Today’s Whitehall eForum event had featured various panel discussions with guests such as David Braben, Eidos’ Ian Livingstone, game enthusiast MP Tom Watson and shadow culture minister Ed Vaizey.
Attendees jeered upon hearing the announcement that Vaz wouldn’t be joining them, and the crammed meeting room was evidently filled with industry execs who wanted to ask Vaz to explain his frequent colouring of games as evil.
Vaz quickly became the subject of ridicule from his fellow panelists as well as audience members. Ian Livingstone was Vaz’s last minute replacement for the panel, and the Eidos Life President took his seat and began to pejoratively recite the kind of soundbites Vaz is known for.
“Games are evil, games are terrible, games are turning children into killers,” he joked.
It became clear as discussion unfolded that Vaz was probably right to send a sick-note; Ed Vaizey joked that he should now be called “Keith Chavaz” after remarks recently made by Venezuelan president Hugo Chavez that games are evil, hellish, not nice and so on.

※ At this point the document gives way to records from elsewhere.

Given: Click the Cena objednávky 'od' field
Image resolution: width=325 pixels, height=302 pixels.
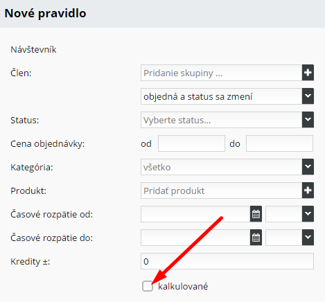Looking at the screenshot, I should coord(191,143).
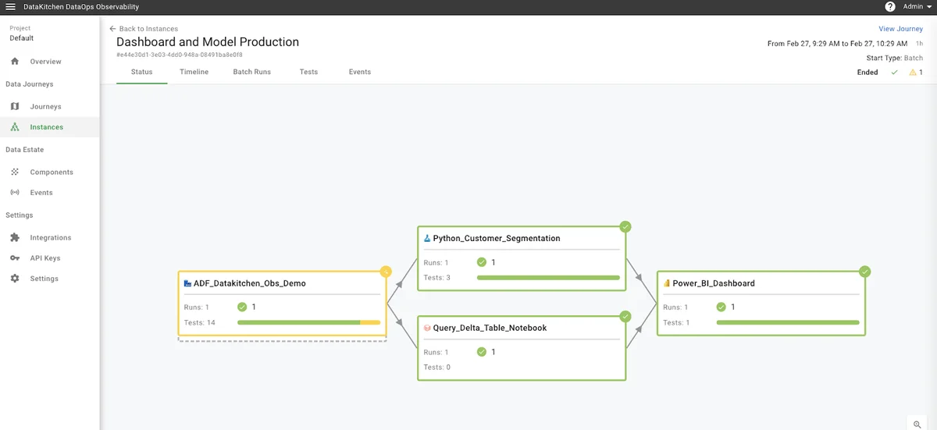Click the help question mark icon
The image size is (937, 430).
[890, 7]
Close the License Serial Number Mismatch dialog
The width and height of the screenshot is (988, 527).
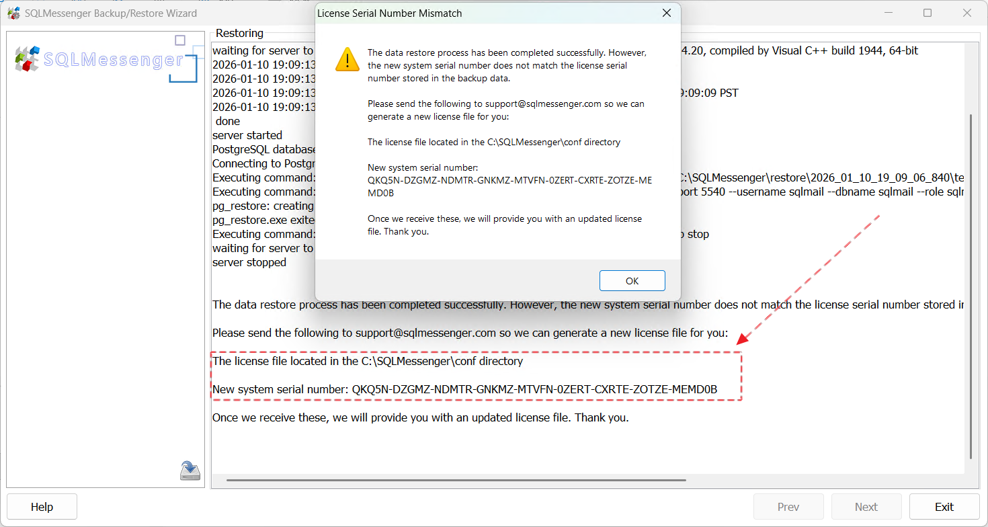[x=666, y=12]
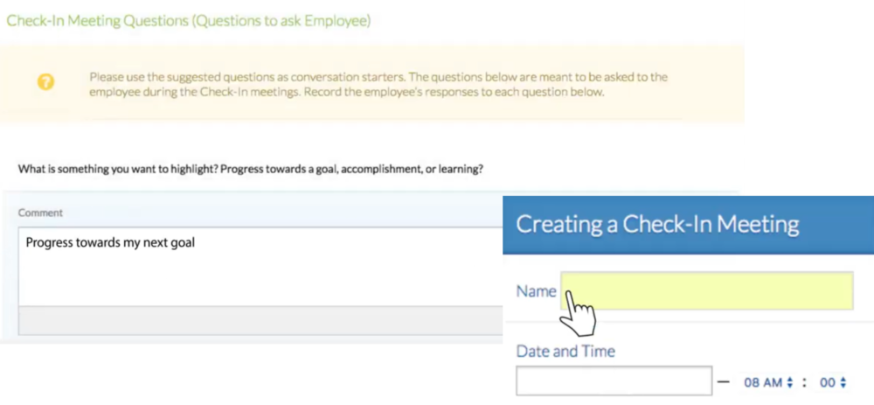Click the yellow question mark help icon

click(x=45, y=82)
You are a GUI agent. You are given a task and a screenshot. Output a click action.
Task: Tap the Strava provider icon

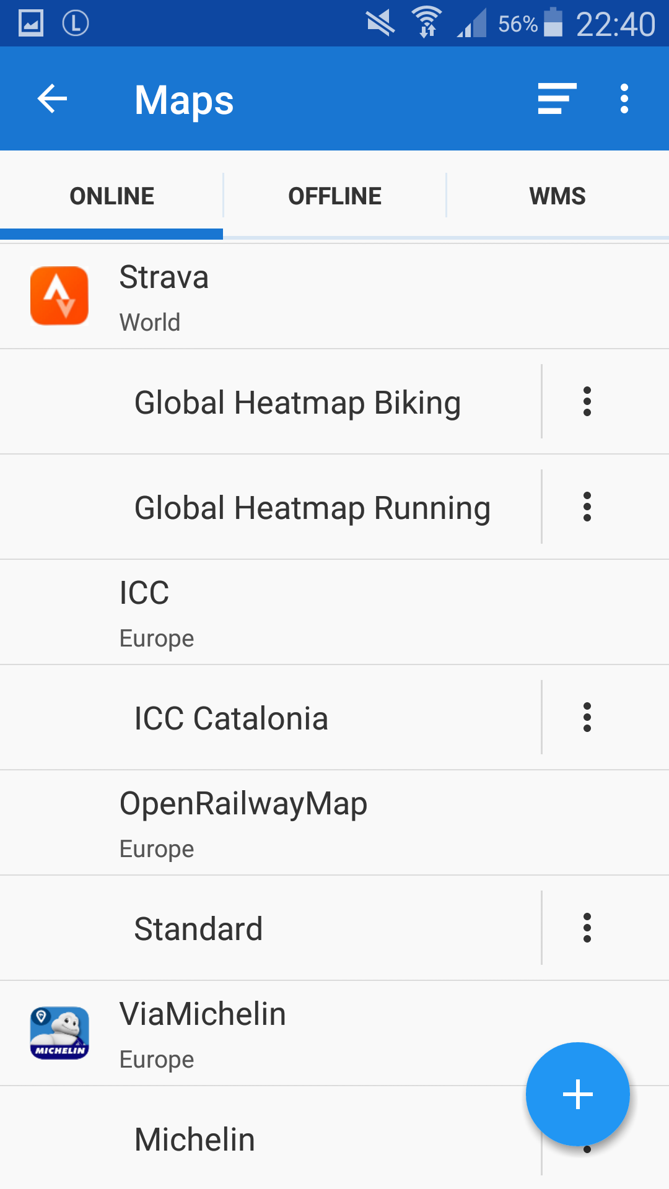click(x=59, y=296)
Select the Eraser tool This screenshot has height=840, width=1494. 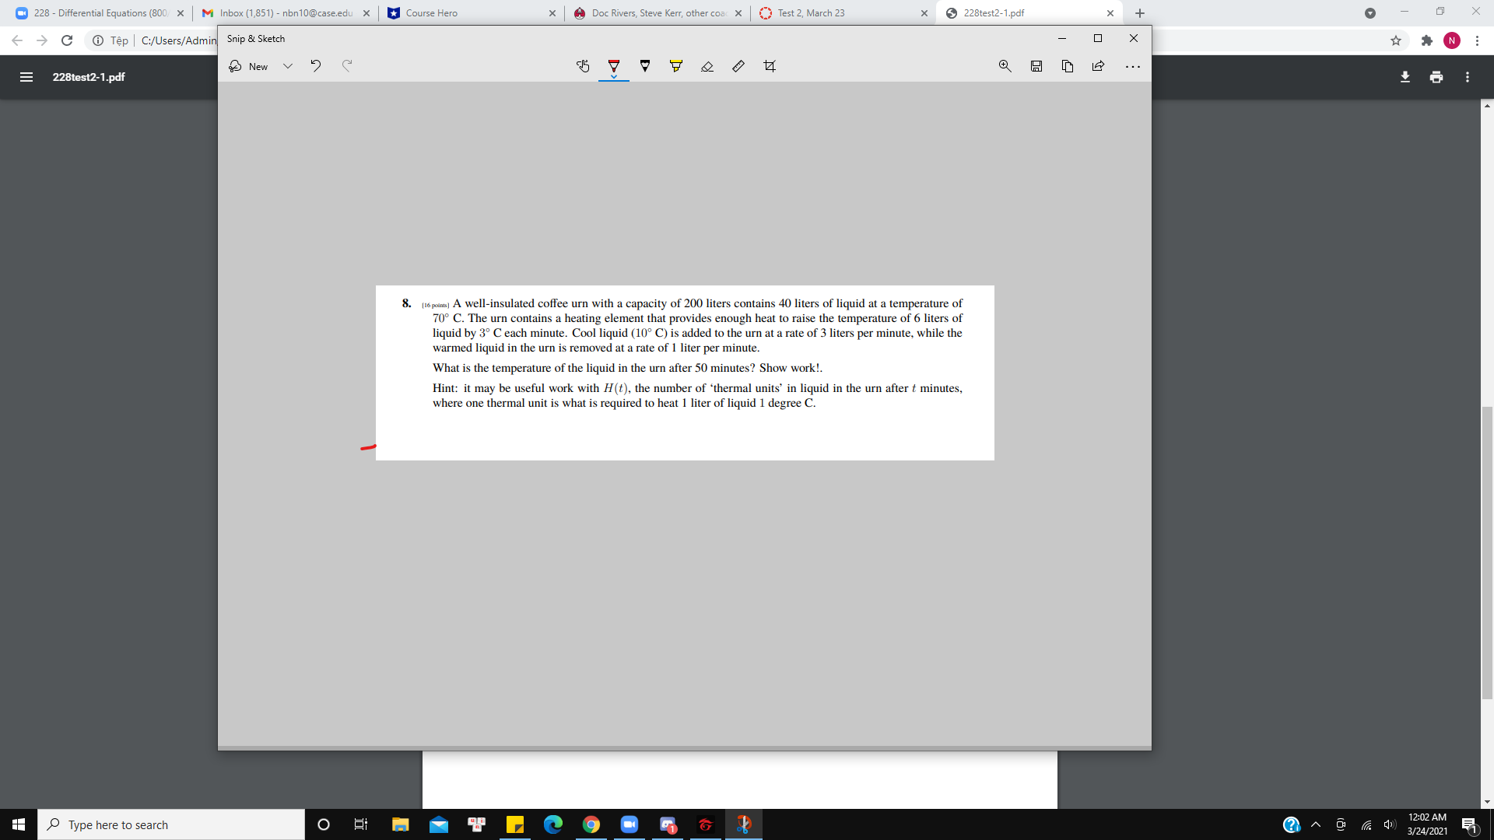[x=707, y=66]
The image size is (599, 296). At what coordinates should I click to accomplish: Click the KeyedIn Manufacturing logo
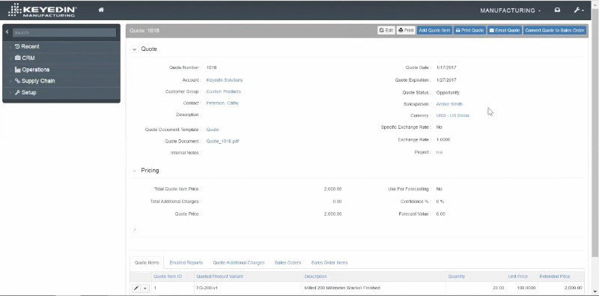pyautogui.click(x=43, y=10)
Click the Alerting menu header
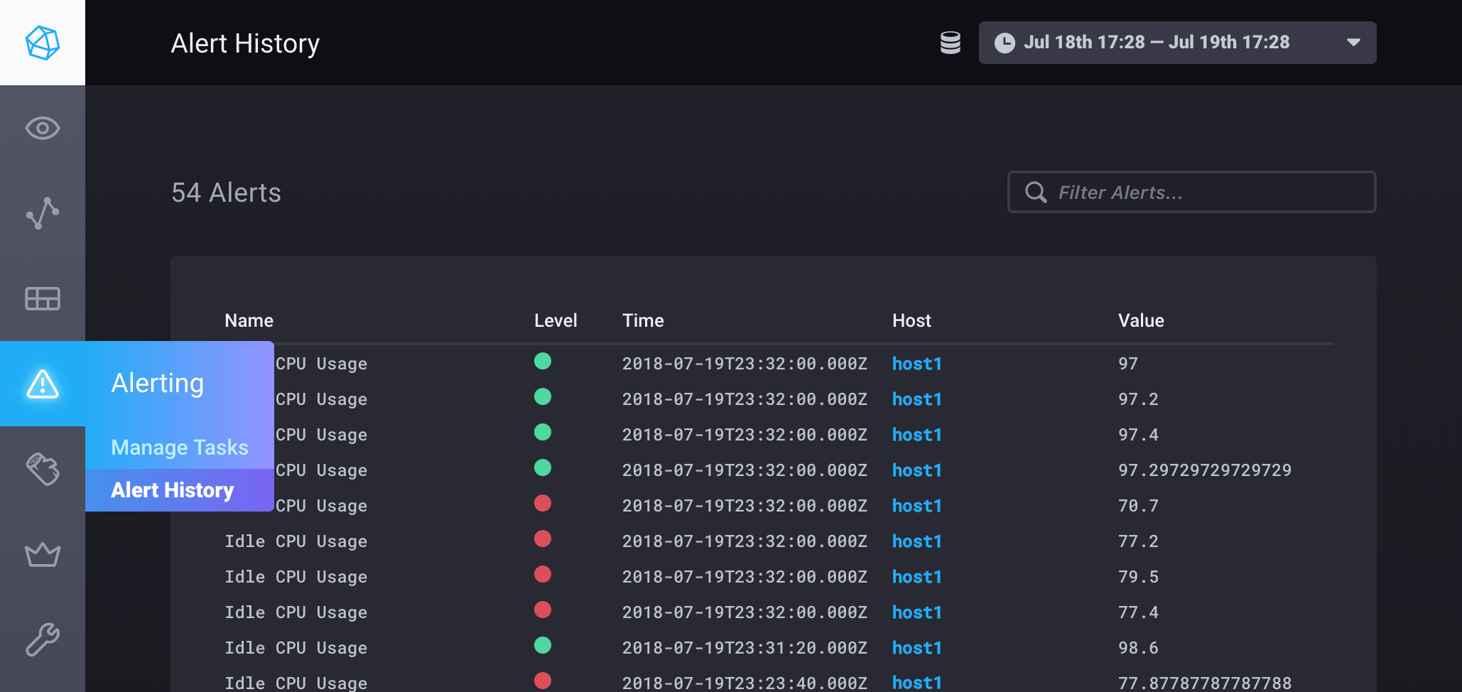This screenshot has width=1462, height=692. pos(158,384)
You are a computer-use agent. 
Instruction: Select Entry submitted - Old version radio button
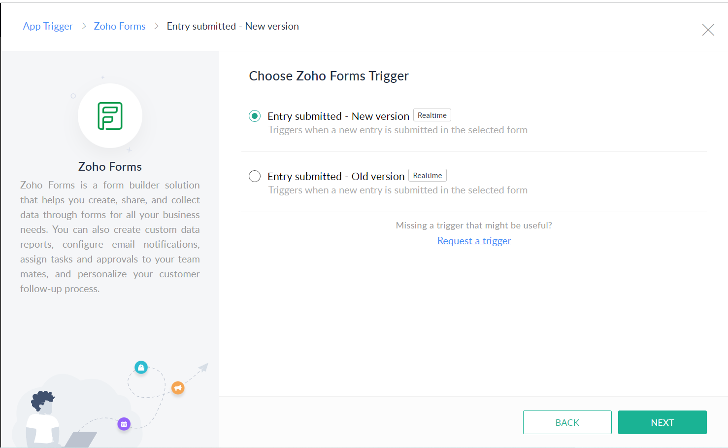point(255,176)
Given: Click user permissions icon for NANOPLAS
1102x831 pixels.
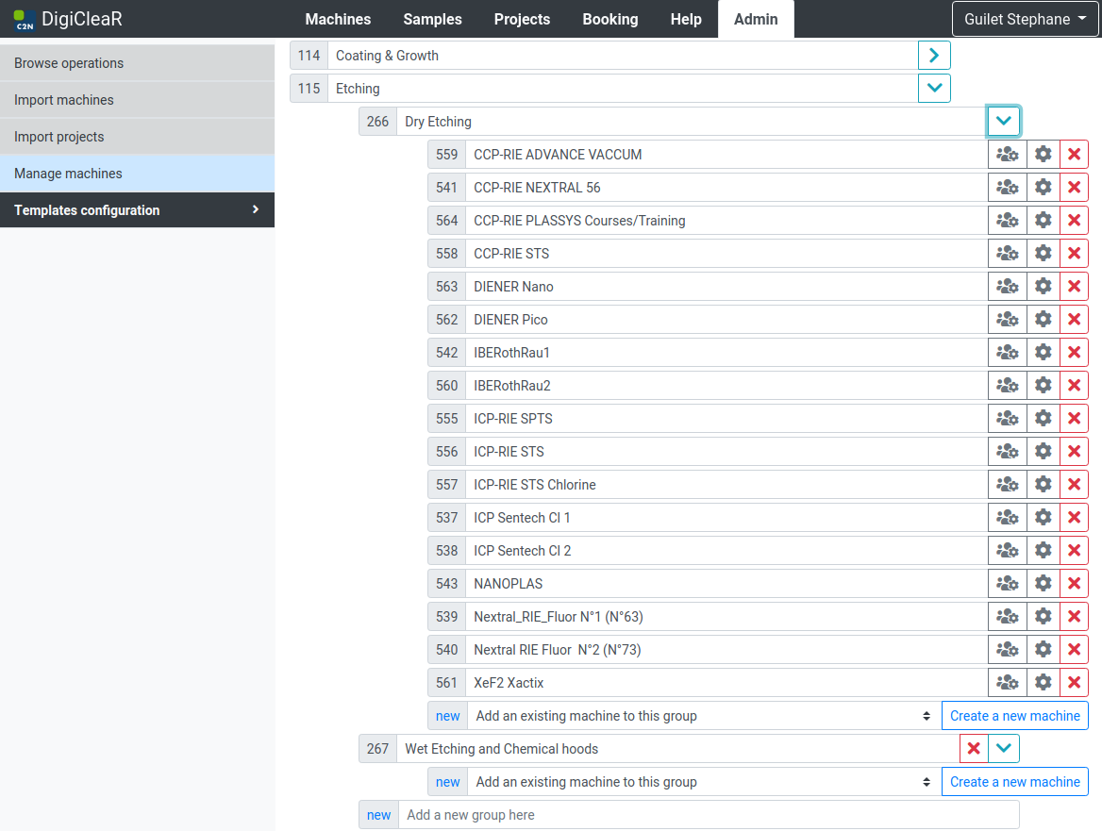Looking at the screenshot, I should coord(1007,584).
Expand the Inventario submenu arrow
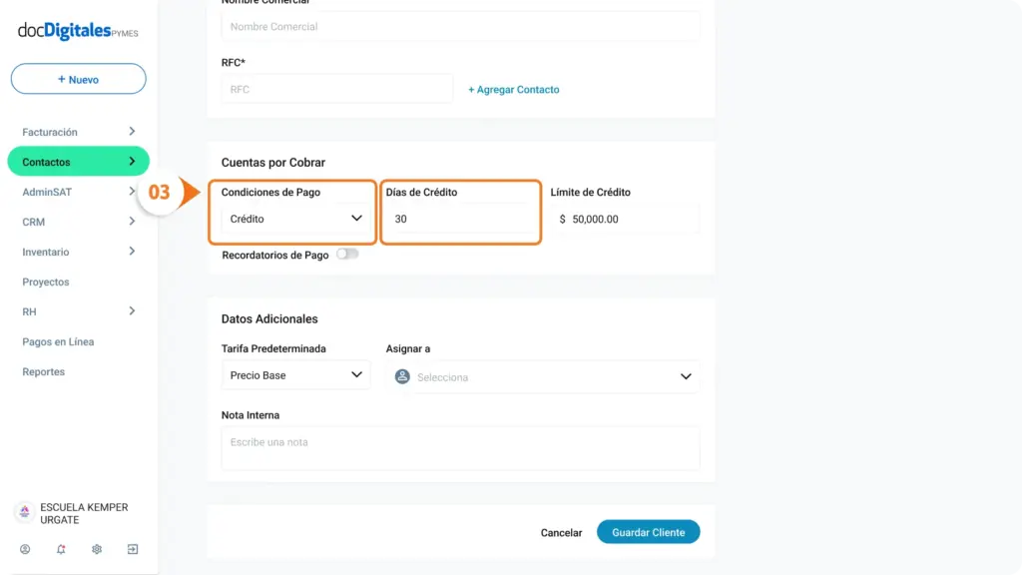The height and width of the screenshot is (575, 1022). pos(132,252)
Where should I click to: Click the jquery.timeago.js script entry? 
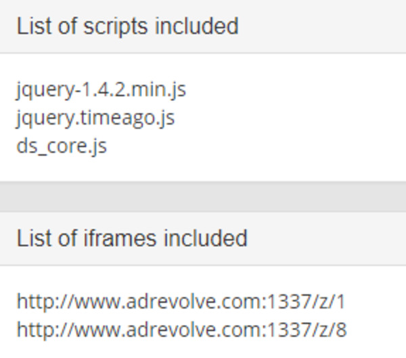[95, 117]
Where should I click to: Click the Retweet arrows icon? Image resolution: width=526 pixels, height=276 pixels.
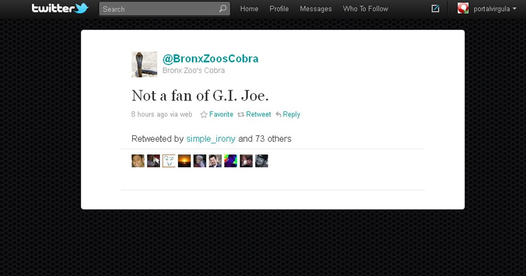240,114
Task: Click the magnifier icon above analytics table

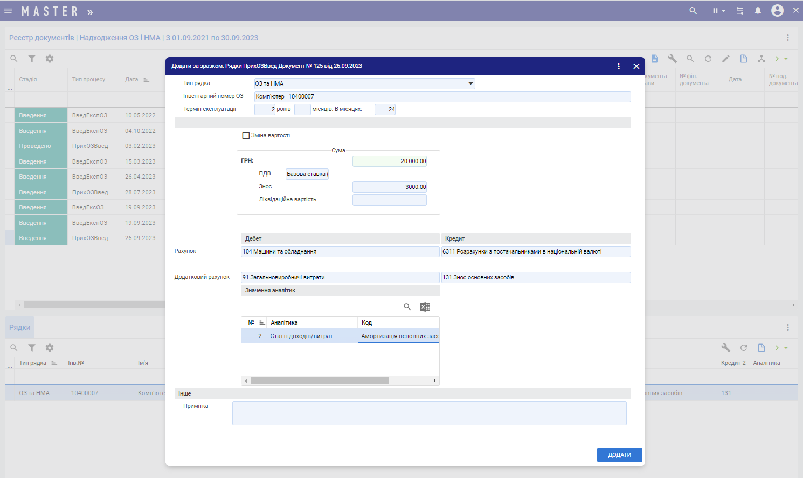Action: point(407,307)
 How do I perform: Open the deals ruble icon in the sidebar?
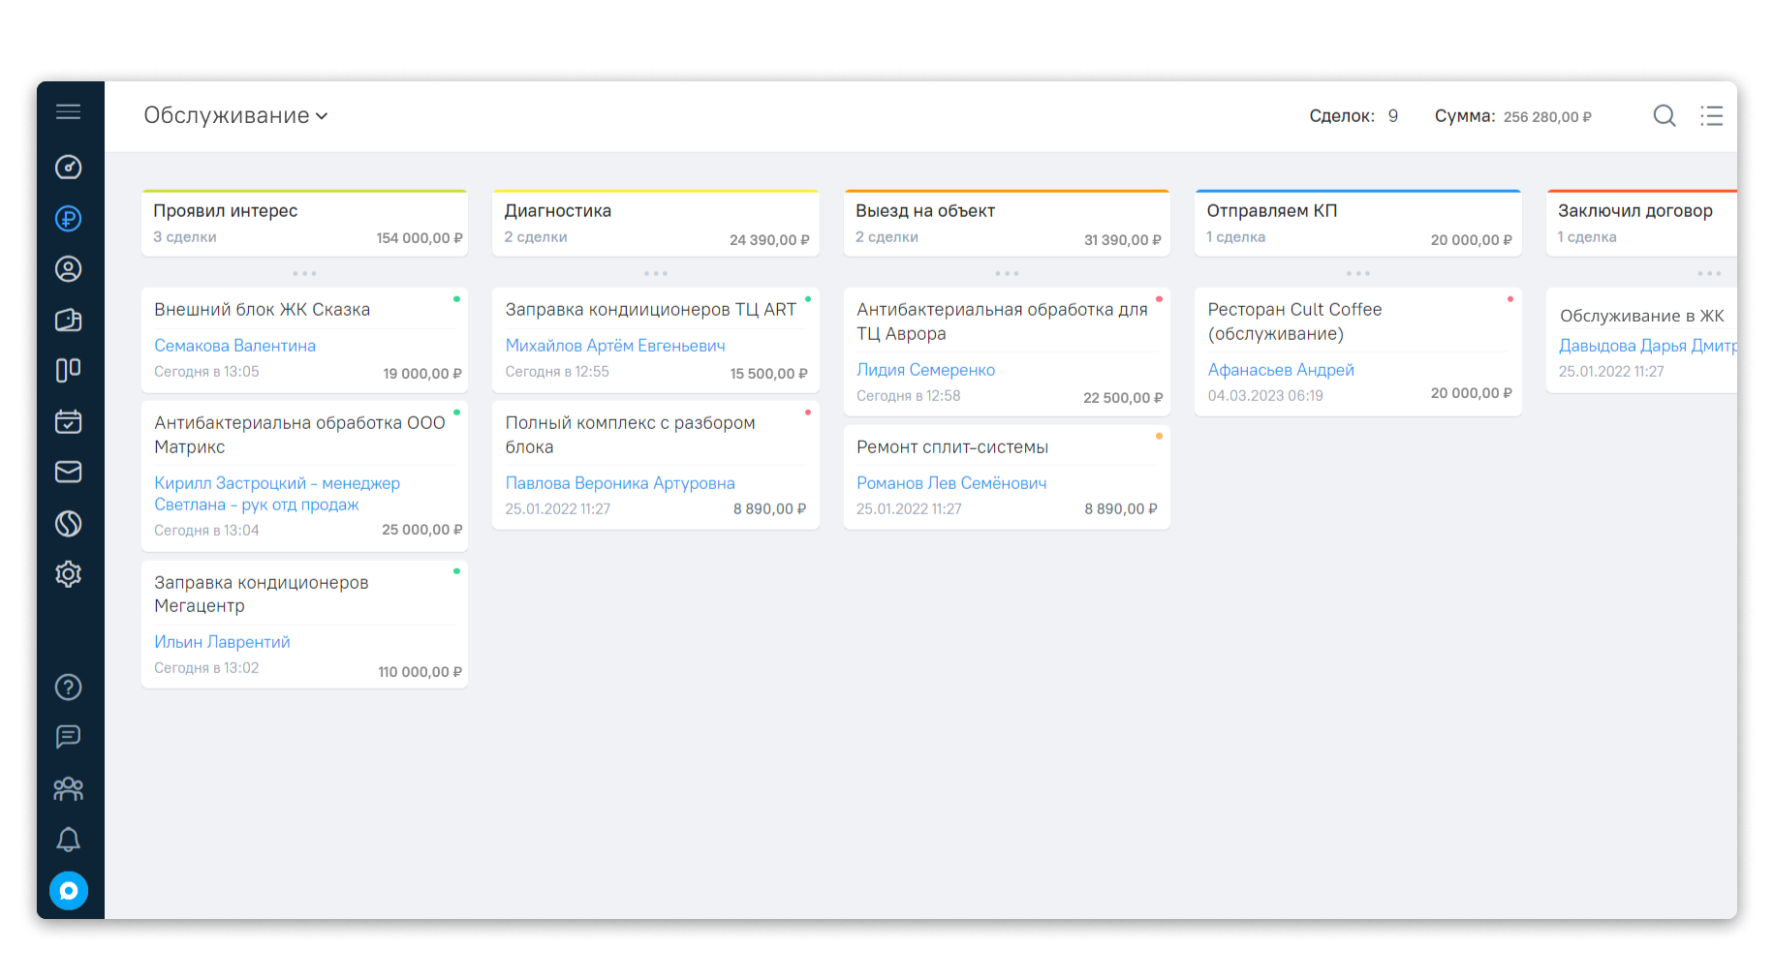[68, 219]
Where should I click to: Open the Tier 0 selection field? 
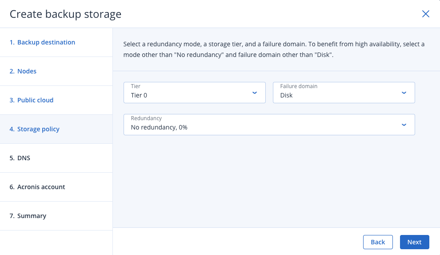pyautogui.click(x=195, y=93)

“Hugo Chavez has jumped on the Keith Vaz bandwagon,” Vaizey joked.
On a slightly more serious note, Vaizey made it clear that he thought Vaz was “totally wrong” about the industry.
“Tell him that the Parliament website has a videogame on its front page,” said Vaizey, “and no one has been killed yet. “
EA’s Keith Ramsdale said it was a shame Vaz had not shown up. “You want to understand where his head is now after being so negative about the videogame industry,” he said.